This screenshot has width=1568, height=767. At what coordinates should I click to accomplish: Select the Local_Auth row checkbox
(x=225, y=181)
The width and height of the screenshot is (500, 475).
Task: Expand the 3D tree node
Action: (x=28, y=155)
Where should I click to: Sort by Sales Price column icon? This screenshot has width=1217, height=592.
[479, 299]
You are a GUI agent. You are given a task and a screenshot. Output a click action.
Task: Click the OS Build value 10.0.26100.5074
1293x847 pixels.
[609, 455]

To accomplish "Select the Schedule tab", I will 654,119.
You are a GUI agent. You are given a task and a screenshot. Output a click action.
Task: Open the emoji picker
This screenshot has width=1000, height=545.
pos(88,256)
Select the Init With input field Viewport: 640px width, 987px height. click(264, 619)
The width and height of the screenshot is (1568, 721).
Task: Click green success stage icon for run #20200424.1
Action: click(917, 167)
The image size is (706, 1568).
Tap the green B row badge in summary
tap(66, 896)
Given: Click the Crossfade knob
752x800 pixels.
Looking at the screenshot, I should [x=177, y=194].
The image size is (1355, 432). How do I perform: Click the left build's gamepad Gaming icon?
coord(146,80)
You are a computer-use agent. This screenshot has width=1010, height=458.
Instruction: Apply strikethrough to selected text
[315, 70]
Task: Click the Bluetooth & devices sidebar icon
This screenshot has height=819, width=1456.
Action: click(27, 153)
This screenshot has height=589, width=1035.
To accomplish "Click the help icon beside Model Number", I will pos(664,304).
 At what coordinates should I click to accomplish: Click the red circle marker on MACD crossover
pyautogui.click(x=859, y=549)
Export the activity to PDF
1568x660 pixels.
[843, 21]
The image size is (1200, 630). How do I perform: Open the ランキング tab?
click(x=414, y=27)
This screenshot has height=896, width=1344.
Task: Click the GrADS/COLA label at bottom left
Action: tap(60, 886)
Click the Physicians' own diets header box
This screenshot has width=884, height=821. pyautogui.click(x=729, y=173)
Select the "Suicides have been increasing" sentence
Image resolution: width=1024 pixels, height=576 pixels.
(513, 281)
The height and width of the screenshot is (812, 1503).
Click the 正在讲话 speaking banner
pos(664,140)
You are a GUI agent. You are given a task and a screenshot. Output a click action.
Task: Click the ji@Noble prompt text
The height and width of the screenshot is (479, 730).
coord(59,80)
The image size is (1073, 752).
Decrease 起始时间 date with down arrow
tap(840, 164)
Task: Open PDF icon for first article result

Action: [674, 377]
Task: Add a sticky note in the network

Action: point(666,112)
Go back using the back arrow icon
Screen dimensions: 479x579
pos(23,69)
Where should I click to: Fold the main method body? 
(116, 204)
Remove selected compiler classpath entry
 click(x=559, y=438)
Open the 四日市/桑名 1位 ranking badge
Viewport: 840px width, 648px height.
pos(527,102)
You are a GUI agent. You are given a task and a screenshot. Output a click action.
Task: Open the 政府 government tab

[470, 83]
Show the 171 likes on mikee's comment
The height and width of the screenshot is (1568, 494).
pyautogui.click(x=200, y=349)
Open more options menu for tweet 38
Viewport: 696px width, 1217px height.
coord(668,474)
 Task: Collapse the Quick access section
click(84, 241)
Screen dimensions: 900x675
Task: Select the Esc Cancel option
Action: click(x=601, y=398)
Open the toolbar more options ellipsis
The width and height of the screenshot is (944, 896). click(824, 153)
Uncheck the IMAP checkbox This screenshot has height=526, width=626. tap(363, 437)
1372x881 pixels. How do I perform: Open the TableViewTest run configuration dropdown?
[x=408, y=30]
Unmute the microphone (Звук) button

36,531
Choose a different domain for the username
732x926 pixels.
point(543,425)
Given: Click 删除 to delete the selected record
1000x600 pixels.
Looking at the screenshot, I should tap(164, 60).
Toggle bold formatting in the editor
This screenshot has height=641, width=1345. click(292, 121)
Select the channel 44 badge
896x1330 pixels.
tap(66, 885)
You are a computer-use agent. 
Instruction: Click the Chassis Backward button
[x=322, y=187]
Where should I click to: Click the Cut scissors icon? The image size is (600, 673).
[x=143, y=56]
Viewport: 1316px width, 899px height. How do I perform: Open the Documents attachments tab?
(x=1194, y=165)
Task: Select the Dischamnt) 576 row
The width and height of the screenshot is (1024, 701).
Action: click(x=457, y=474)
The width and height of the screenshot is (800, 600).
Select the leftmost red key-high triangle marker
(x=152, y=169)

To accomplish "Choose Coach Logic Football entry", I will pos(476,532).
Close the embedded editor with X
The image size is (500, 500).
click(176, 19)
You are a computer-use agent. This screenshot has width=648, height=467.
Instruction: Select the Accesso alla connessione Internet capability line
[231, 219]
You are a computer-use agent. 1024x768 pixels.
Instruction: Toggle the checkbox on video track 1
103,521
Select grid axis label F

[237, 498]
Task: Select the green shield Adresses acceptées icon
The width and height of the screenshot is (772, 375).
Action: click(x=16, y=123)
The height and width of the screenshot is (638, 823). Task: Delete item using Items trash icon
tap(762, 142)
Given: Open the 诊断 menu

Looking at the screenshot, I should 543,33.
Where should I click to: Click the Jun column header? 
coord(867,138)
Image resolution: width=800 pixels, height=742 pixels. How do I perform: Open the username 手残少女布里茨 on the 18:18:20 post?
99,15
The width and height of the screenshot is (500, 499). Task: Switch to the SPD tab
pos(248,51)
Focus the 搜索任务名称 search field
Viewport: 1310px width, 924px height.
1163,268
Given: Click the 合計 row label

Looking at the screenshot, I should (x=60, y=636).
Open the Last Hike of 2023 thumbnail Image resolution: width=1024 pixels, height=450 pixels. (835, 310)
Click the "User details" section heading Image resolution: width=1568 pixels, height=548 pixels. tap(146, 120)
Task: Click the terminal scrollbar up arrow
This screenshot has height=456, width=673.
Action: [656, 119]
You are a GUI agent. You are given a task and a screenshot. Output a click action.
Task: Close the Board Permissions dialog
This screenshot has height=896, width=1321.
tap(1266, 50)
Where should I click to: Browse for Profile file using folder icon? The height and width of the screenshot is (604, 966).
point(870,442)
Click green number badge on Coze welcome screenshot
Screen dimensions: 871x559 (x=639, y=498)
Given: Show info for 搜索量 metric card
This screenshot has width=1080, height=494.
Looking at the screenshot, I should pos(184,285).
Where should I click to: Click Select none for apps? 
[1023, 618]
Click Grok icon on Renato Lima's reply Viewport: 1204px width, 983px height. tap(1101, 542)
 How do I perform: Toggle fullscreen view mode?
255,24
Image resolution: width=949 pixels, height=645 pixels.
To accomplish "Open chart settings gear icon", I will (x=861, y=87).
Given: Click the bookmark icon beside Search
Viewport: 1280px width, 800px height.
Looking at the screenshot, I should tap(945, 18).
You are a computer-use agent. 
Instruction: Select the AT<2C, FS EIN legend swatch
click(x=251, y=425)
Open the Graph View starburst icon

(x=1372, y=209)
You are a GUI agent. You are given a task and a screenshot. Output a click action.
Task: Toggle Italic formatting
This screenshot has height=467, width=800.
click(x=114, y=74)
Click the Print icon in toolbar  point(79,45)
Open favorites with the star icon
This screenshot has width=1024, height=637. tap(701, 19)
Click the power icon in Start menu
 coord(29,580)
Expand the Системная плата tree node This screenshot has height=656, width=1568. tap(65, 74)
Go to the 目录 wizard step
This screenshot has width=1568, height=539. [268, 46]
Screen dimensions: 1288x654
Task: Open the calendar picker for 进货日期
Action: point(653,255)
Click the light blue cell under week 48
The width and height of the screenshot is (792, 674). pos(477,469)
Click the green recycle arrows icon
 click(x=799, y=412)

* [Short problem] Copy out the stretch of the records from the line containing "1372x881 pixels. How" through the line containing "point(543,425)", keeping every line unchanged.

* [Answer below]
1372x881 pixels. How do I perform: Open the TableViewTest run configuration dropdown?
[x=408, y=30]
Unmute the microphone (Звук) button

36,531
Choose a different domain for the username
732x926 pixels.
point(543,425)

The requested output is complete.